There is no wider ‘target audience’ challenge for a content writer than in the realm of corporate communications and investor relations.
Written content must appear to the board, senior and middle management, employees, contractors and ancillary staff, and sometime suppliers as well. Investors and shareholders need to be engaged just effectively with words.
Internal communications and external outreaches, on both traditional and digital platforms, require more language diversity then ever, with fast-morphing terminology that can curdle with ‘tradition’ if not integrated sensitively.
The corporate biosphere is deep and built on layers of staff interdependencies, so content writers may find themselves providing copy for a host of information sources:
- corporate brochures
- websites pages and blogs
- internal newsletter and circulars
- shareholder and market reports
- environment, social and governance (ESG) updates
- compliance and legal documents
Besides these, private client areas, commonly accessed via website portals, provide the opportunity for more personally styled language. Content writers may even get drawn in to the world of corporate hospitality: open days, roadshows and team-building events, where the corporate voice can be more relaxed and slacker, but no-less critical to business perceptions.
Digital platforms
Social media has limits on time and space, so words must be focused credible and relevant with a content strategy which is:
- dynamic and agile
- consistent and non-contradictory
- frequent and fresh
- informative and newsworthy
Language on websites, pop-ups, tweets and blog posts has changed as a consequence. It’s not English as we knew it, but it’s effective and understood.
When working in this arena, a creative content writer should advocate a holistic approach to sculpting the language across the corporate biosphere, or risk inconsistency creeping into terminology, style and brand values. Bu consistency doesn’t mean monotone. different chords, tones, and key notes resonate differently with the diverse audience. Juts make sure the song is in the business tune.

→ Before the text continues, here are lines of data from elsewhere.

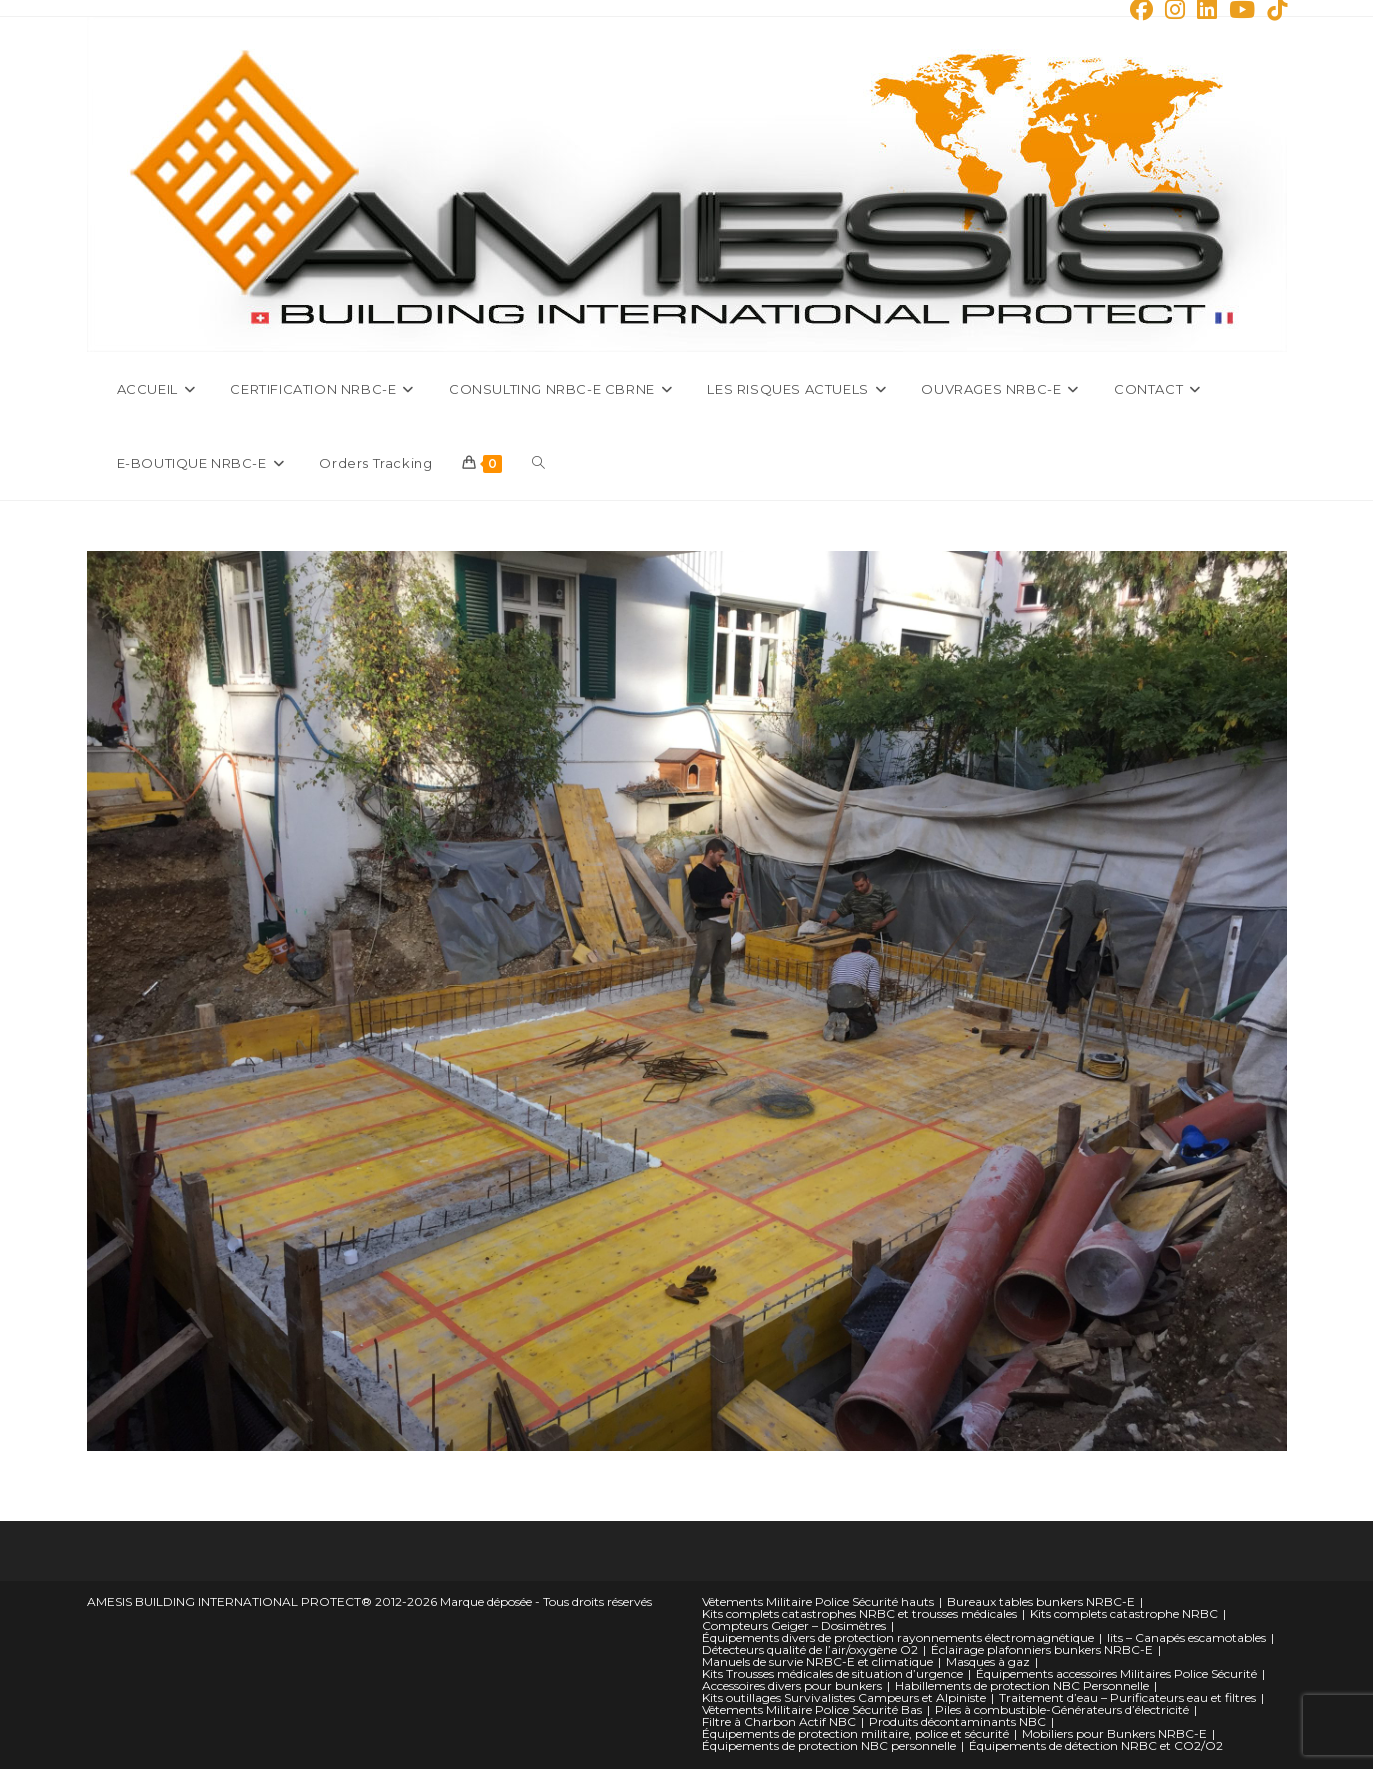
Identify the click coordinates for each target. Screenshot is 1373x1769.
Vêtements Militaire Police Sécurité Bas (812, 1709)
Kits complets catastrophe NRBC (1124, 1613)
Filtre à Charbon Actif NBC (779, 1721)
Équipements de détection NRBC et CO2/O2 (1096, 1745)
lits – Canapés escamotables (1186, 1637)
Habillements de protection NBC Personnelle (1022, 1685)
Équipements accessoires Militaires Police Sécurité (1116, 1673)
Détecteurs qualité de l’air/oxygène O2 (810, 1649)
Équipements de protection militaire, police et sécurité (855, 1733)
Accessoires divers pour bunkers (792, 1685)
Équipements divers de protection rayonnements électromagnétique (898, 1637)
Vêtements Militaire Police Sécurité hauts (818, 1601)
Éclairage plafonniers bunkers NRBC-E (1042, 1649)
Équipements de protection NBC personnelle (829, 1745)
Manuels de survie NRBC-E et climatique (817, 1661)
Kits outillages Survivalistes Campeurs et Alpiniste (844, 1697)
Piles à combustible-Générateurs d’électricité (1062, 1709)
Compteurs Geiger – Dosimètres (794, 1625)
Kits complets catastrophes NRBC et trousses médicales (859, 1613)
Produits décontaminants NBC (957, 1721)
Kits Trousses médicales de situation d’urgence (832, 1673)
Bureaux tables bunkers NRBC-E (1041, 1601)
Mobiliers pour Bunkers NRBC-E (1114, 1733)
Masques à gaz (988, 1661)
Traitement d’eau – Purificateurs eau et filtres (1127, 1697)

Corporate culture and personality
Every business has a culture it shows to the world and an internal personality. There is no absolute rule on whether the language of engagement should be formal or casual, friendly or formidable, hard hitting or reassuring, arms-length or up-close.
So don’t be surprised when a good creative content writer asks a plethora of questions which may prickle your comfort zone. As impartial onlookers, they must challenge the status quo and the inevitable ‘mental grooving’ a corporate culture carves out. It’s like sequencing your DNA.
Liken it to a personality MOT or a check up with a psychiatrist to ensure your corporate voice is thinking rationally.
As the axiom says: ‘the only constant is change’. But for creative content writers, the challenge with corporate communications is more often than not ‘changing the constant’.